Waddell & Reed Settles Timing Case for $52M

Waddell & Reed reached an agreement with the Securities and Exchange Commission, New York Attorney General Eliot Spitzer and the Kansas Securities Commissioner over market-timing in its mutual funds between 1995 and 2003, agreeing to pay $50 million in restitution to investors and to reduce fees by $5 million a year for five years.

In addition, the company will pay Kansas $2 million for investor education. The company has also agreed to increase efforts to halt market timing, ensure fees charged to investors are negotiated at arm's length, establish an independent board of directors and improve disclosure of fees and expenses to investors.

One fund where there was particularly active market-timing activity was the Waddell & Reed International Growth Fund. In exchange, the timers agreed to pay fees ranging from 25 basis points to 1% of assets. In the final 18 months of the market-timing activity, senior management was aware of the transgressions but did nothing to stop it.
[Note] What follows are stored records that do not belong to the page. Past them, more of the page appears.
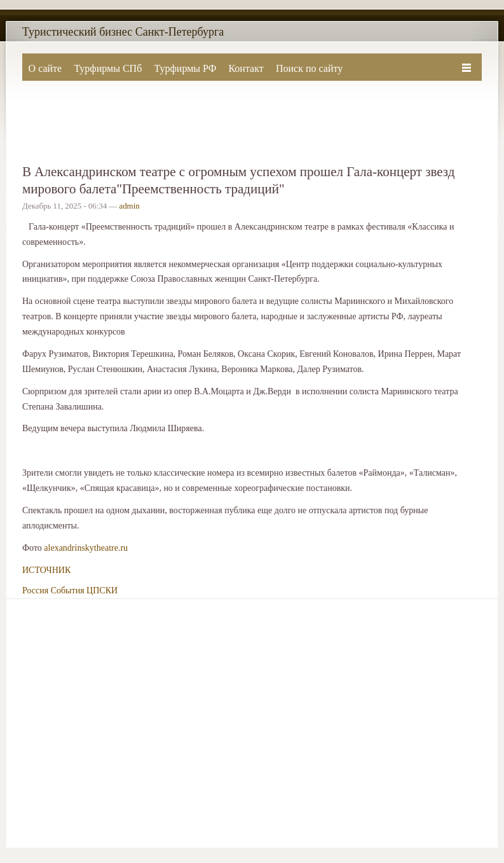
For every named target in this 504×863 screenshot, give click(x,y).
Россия (35, 590)
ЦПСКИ (102, 590)
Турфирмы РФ (185, 68)
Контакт (245, 68)
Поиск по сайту (309, 68)
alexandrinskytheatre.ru (86, 548)
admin (129, 206)
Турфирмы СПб (107, 68)
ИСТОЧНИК (46, 570)
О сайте (45, 68)
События (67, 590)
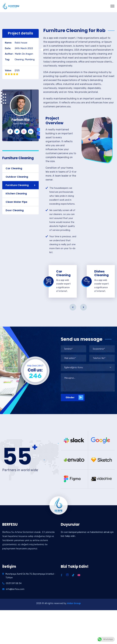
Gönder (74, 398)
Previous (73, 307)
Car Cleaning (14, 168)
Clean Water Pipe (16, 202)
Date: (8, 48)
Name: (8, 42)
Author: (9, 54)
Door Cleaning (14, 210)
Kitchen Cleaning (16, 194)
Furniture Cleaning (17, 185)
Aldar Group (74, 603)
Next (84, 307)
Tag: (7, 59)
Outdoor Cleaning (17, 177)
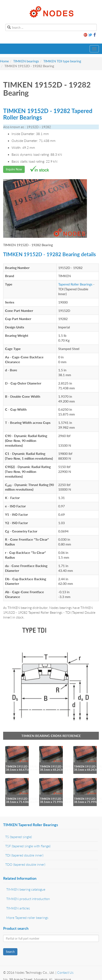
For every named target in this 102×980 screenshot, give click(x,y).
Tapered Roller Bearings (75, 284)
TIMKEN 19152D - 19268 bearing (61, 766)
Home (4, 61)
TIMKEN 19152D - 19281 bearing (27, 799)
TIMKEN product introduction (28, 899)
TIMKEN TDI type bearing (62, 61)
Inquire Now (14, 169)
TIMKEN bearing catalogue (26, 889)
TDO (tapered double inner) (25, 864)
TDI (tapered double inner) (24, 855)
The agreement concerned three of the company's subsidiaries, Waddell & Reed Investment Management, Waddell & Reed Service and Waddell & Reed Inc.
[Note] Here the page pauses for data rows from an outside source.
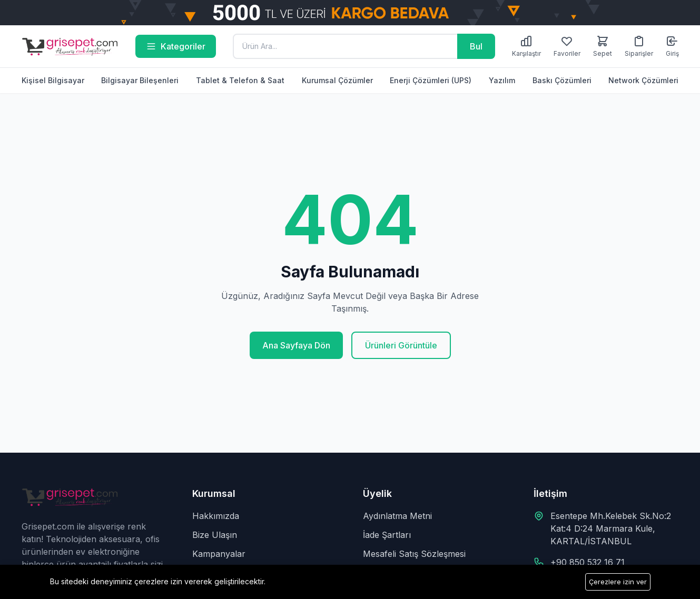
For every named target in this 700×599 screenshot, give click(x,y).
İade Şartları (387, 535)
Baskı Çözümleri (562, 80)
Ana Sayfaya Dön (296, 345)
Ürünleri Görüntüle (401, 345)
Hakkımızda (215, 516)
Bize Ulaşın (214, 535)
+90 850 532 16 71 (587, 562)
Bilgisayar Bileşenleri (140, 80)
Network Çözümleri (643, 80)
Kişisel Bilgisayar (53, 80)
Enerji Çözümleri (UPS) (430, 80)
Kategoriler (175, 46)
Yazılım (502, 80)
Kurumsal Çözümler (337, 80)
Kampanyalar (219, 554)
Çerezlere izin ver (618, 582)
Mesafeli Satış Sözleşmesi (414, 554)
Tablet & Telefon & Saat (240, 80)
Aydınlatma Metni (397, 516)
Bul (476, 46)
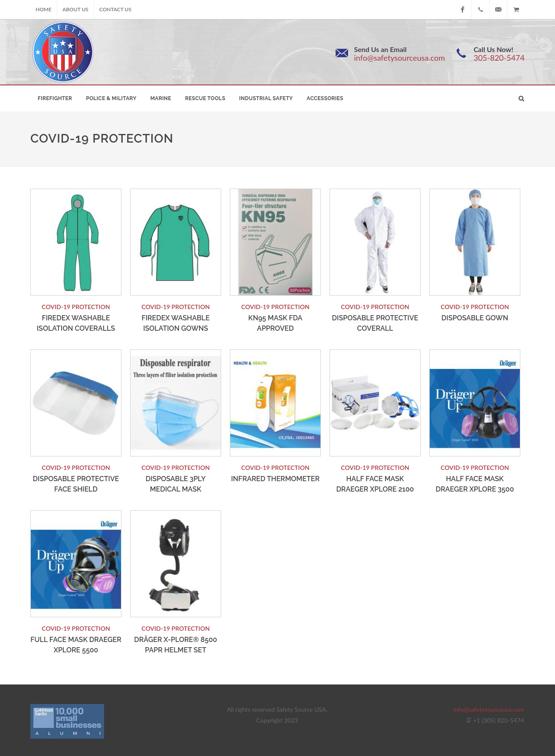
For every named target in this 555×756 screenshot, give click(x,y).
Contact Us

"The evidence in this case showed that company officials didn't just look the other way at timing activities," Spitzer said. "They facilitated the transactions with full knowledge that small investors were being harmed."
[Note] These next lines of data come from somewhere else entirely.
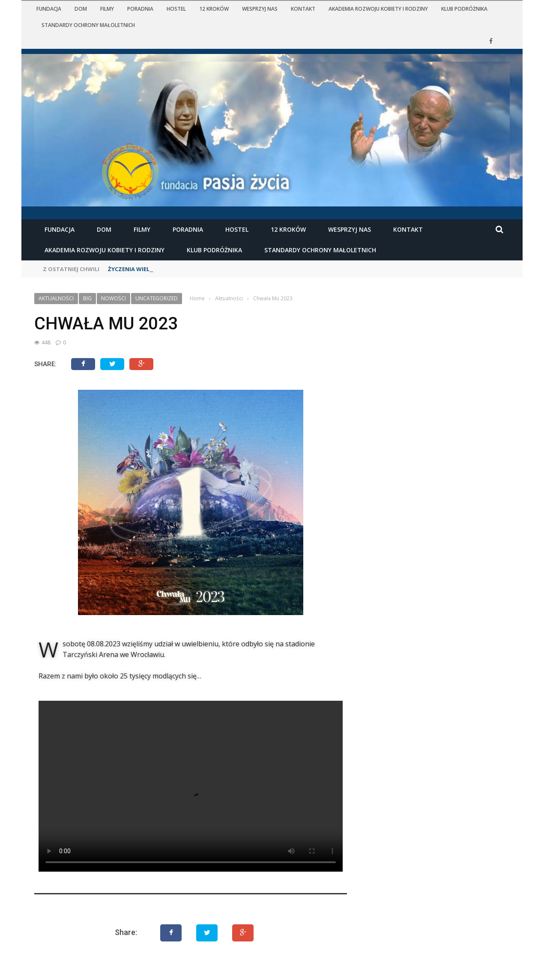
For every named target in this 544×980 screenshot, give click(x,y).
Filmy (107, 9)
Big (87, 298)
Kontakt (303, 9)
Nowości (114, 298)
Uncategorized (156, 298)
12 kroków (214, 9)
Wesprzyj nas (260, 9)
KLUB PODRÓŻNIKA (464, 9)
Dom (81, 9)
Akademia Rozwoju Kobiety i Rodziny (378, 9)
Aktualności (56, 298)
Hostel (176, 9)
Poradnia (140, 9)
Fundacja (49, 9)
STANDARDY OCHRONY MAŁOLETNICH (88, 25)
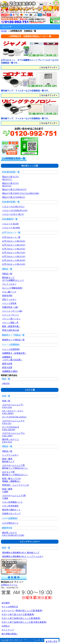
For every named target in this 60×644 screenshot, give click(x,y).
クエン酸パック (9, 292)
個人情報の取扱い (10, 634)
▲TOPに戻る (52, 641)
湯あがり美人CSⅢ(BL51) (13, 197)
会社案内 (5, 603)
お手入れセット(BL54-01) (13, 241)
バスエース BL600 (10, 224)
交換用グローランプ (11, 514)
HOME (4, 31)
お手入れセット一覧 (11, 232)
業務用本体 (7, 528)
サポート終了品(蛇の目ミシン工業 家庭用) (21, 618)
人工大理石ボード (10, 523)
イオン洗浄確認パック (12, 502)
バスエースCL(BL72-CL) (13, 206)
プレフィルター (9, 284)
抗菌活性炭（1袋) (10, 307)
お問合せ (5, 626)
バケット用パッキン (11, 319)
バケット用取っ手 (10, 322)
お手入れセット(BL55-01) (13, 249)
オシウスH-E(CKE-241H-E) (14, 417)
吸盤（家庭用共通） (11, 326)
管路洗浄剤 (7, 296)
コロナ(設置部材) (10, 518)
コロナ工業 (30, 390)
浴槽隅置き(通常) (10, 371)
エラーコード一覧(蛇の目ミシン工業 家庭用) (22, 610)
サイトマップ (8, 630)
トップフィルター (10, 455)
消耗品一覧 (7, 269)
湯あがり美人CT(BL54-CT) (14, 189)
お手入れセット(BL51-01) (13, 256)
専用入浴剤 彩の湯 (10, 330)
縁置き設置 (7, 364)
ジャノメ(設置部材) (11, 344)
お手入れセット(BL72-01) (13, 252)
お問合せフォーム (9, 585)
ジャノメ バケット (10, 315)
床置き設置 (7, 368)
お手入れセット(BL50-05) (13, 260)
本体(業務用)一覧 (10, 219)
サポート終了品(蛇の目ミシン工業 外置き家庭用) (24, 622)
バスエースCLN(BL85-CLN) (14, 210)
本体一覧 (6, 396)
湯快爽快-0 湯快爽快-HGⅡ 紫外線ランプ (21, 552)
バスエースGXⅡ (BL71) (13, 214)
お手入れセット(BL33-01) (13, 245)
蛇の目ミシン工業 (30, 166)
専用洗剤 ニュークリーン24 (15, 485)
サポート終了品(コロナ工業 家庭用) (18, 614)
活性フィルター (9, 299)
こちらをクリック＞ (48, 67)
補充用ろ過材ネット (11, 510)
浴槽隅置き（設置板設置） (14, 353)
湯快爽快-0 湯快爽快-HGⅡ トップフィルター (23, 556)
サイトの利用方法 (10, 606)
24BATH (6, 383)
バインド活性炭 (9, 303)
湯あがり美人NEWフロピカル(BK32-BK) (20, 193)
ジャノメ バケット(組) (12, 311)
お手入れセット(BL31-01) (13, 264)
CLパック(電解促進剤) (12, 288)
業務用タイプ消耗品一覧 (13, 335)
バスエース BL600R (11, 228)
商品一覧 (6, 379)
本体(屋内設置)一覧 (11, 172)
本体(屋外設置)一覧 (11, 202)
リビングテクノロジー (30, 542)
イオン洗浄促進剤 (10, 506)
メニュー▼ (6, 27)
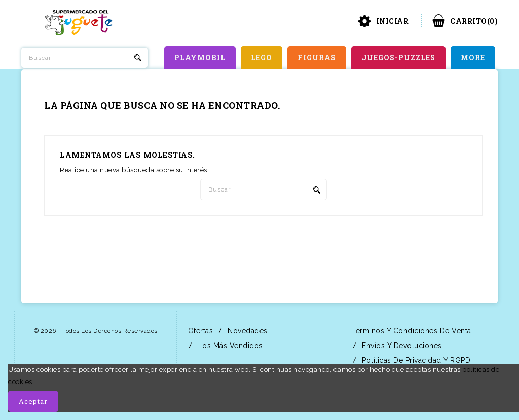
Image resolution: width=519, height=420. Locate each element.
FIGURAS (317, 57)
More (473, 57)
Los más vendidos (229, 346)
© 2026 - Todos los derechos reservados (96, 331)
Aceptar (33, 401)
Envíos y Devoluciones (401, 346)
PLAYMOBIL (200, 57)
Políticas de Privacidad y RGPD (415, 360)
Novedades (246, 331)
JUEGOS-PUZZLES (398, 57)
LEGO (262, 57)
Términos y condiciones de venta (411, 331)
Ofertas (199, 331)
Kansas Securities Commissioner Chris Biggs added: "This is an unfortunate situation in which a broker/dealer put its own interests and those of a few market timers over the interests of its long-term clients, many of whom are Kansas citizens. As a result, the firm has been assessed the largest fine the Office of the Securities Commissioner has ever imposed. However, Waddell & Reed has taken several recent strides to improve its compliance with the securities laws, and I am hopeful that today's settlement ends a sad chapter in the history of an otherwise reputable Kansas firm."